◆ **Short problem A**:
According to the knot theory course page, which course does this lecture course continue?
◆ **Short problem B**:
Print the part of the knot theory course page that begins at the words "Students are expected" and stops after "used knot polynomials.".
◆ **Short problem C**:
Write the next part of the knot theory course page, picking up after its last line.

* Begin Page extract *

Course description and aims

The aim of this lecture course is to familiarize students with the basic language of and some fundamental theorems in knot theory.
This course is a continuation of [MTH.B403 : Advanced topics in Geometry C].

Student learning outcomes

Students are expected to
・be able to show the equivalence of some knots and, via the use of invariants, the inequivalence of others
・understand the construction of some of the most commonly used knot polynomials.

Keywords

knot, link, knot group, genus, Alexander, Jones, and Homfly polynomials, infinite cyclic cover, Seifert matrix

Competencies that will be developed

Specialist skills Intercultural skills Communication skills Critical thinking skills Practical and/or problem-solving skills

Class flow

Standard lecture course

Course schedule/Required learning

  Course schedule Required learning
Class 1 definition and examples of knots and links, diagrams, Reidemeister moves Details will be provided during each class session
Class 2 knot group, Wirtinger presentation, Seifert surface, genus Details will be provided during each class session
Class 3 connected sum, prime decomposition Details will be provided during each class session
Class 4 Alexander polynomial I: infinite cyclic cover, Seifert matrix Details will be provided during each class session
Class 5 Alexander polynomial II: Fox calculus, Conway skein relation, Kauffman states Details will be provided during each class session
Class 6 Alexander polynomial III: equivalence of definitions Details will be provided during each class session
Class 7 Jones, Homfly, and two-variable Kauffman polynomials Details will be provided during each class session
Class 8 Morton's inequalities, Murakami--Ohtsuki--Yamada states Details will be provided during each class session

Out-of-Class Study Time (Preparation and Review)

* End Page extract *
* Begin Data shown *

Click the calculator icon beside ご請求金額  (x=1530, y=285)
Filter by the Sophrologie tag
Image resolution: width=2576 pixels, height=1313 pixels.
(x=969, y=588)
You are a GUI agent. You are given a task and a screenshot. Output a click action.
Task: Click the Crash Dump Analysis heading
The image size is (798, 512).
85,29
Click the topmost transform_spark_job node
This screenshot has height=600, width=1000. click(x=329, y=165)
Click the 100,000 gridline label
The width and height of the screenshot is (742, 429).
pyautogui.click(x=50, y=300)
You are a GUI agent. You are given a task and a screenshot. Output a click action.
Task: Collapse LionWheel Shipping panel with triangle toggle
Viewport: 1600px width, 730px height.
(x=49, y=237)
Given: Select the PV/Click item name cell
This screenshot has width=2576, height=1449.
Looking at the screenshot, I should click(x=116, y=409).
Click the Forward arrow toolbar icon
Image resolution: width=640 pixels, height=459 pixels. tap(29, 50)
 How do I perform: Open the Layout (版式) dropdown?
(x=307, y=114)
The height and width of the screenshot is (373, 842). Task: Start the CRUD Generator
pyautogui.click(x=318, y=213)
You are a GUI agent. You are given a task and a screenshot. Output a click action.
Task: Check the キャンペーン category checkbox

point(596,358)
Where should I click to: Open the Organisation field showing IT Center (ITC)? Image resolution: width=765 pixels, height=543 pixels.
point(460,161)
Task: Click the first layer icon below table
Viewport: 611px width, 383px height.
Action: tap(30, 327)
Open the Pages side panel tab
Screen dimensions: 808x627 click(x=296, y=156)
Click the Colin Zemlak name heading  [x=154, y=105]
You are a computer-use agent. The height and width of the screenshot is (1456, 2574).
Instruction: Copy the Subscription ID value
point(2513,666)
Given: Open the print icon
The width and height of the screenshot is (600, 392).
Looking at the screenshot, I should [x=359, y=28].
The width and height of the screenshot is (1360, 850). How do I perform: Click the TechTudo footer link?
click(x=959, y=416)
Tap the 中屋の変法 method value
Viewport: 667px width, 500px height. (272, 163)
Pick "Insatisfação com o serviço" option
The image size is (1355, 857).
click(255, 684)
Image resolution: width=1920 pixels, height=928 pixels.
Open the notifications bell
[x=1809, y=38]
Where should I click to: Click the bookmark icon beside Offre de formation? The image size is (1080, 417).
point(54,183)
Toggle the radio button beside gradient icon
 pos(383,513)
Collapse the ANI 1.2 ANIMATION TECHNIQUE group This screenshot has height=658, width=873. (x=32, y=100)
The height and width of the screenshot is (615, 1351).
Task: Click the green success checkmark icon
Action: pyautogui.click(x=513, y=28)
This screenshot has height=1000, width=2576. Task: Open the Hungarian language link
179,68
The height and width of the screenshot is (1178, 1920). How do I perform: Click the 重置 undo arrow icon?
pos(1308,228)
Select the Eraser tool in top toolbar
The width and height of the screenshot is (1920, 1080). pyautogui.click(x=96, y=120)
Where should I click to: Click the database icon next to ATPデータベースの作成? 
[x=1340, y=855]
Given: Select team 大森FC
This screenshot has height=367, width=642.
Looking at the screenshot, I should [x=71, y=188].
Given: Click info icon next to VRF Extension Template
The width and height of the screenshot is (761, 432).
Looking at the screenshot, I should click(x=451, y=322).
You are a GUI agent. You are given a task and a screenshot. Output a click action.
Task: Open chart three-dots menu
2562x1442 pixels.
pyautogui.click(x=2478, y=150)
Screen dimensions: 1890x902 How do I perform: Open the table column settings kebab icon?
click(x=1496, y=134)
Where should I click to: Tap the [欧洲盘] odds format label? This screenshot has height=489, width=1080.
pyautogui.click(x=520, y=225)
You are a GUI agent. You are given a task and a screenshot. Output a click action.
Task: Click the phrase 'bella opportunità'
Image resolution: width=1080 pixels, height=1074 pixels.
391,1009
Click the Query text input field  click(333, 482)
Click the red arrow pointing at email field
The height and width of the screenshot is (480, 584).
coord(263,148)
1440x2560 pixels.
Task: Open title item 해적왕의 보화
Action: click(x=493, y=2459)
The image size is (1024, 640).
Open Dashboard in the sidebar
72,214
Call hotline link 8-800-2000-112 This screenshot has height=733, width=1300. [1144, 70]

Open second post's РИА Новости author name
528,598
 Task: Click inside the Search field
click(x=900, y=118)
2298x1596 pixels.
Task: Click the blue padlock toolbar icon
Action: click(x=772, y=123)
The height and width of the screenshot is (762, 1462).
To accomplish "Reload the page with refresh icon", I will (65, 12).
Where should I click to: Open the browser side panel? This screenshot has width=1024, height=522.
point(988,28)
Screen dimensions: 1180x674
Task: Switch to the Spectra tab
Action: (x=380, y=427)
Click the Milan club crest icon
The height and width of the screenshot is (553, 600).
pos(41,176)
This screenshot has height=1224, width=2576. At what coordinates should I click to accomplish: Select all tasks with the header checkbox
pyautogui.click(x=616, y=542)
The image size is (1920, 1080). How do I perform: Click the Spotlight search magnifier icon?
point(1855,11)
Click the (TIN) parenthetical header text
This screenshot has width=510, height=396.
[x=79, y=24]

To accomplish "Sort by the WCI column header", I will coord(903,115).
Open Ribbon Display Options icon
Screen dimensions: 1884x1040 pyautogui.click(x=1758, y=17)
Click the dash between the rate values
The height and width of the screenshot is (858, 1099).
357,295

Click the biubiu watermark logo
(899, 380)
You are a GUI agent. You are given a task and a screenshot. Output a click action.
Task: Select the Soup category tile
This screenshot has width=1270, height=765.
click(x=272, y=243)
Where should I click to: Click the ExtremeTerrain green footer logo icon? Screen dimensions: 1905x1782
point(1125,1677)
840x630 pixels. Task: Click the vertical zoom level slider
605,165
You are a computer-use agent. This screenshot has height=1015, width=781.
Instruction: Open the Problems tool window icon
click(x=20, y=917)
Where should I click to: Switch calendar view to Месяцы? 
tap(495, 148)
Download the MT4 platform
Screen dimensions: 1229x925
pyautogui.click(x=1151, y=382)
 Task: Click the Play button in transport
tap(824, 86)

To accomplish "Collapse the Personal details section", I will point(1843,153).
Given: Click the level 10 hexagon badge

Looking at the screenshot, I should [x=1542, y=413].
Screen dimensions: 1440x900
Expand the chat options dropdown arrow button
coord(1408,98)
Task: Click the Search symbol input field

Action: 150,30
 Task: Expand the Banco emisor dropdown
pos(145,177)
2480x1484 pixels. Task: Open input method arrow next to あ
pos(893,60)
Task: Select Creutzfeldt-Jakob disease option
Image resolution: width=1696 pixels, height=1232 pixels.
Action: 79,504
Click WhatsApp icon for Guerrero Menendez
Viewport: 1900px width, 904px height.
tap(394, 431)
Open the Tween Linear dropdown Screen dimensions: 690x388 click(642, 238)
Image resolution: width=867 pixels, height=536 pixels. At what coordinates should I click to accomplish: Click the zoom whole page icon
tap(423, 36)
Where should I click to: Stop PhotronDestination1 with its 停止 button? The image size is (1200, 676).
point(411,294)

* End Data shown *

◆ **Output A**:
MTH.B403 : Advanced topics in Geometry C

◆ **Output B**:
Students are expected to
・be able to show the equivalence of some knots and, via the use of invariants, the inequivalence of others
・understand the construction of some of the most commonly used knot polynomials.

◆ **Output C**:
To enhance effective learning, students are encouraged to spend approximately 100 minutes preparing for class and another 100 minutes reviewing class content afterwards (including assignments) for each class.
They should do so by referring to textbooks and other course material.

Textbook(s)

None required

Reference books, course materials, etc.

C. Livingston: Knot Theory
D Rolfsen: Knots and links

Assessment criteria and methods

Evaluation will be based on exams and homework. Details will be provided during class sessions.

Related courses

  • MTH.B301 : Geometry I
  • MTH.B302 : Geometry II
  • MTH.B331 : Geometry III
  • MTH.B403 : Advanced topics in Geometry C

Prerequisites (i.e., required knowledge, skills, courses, etc.)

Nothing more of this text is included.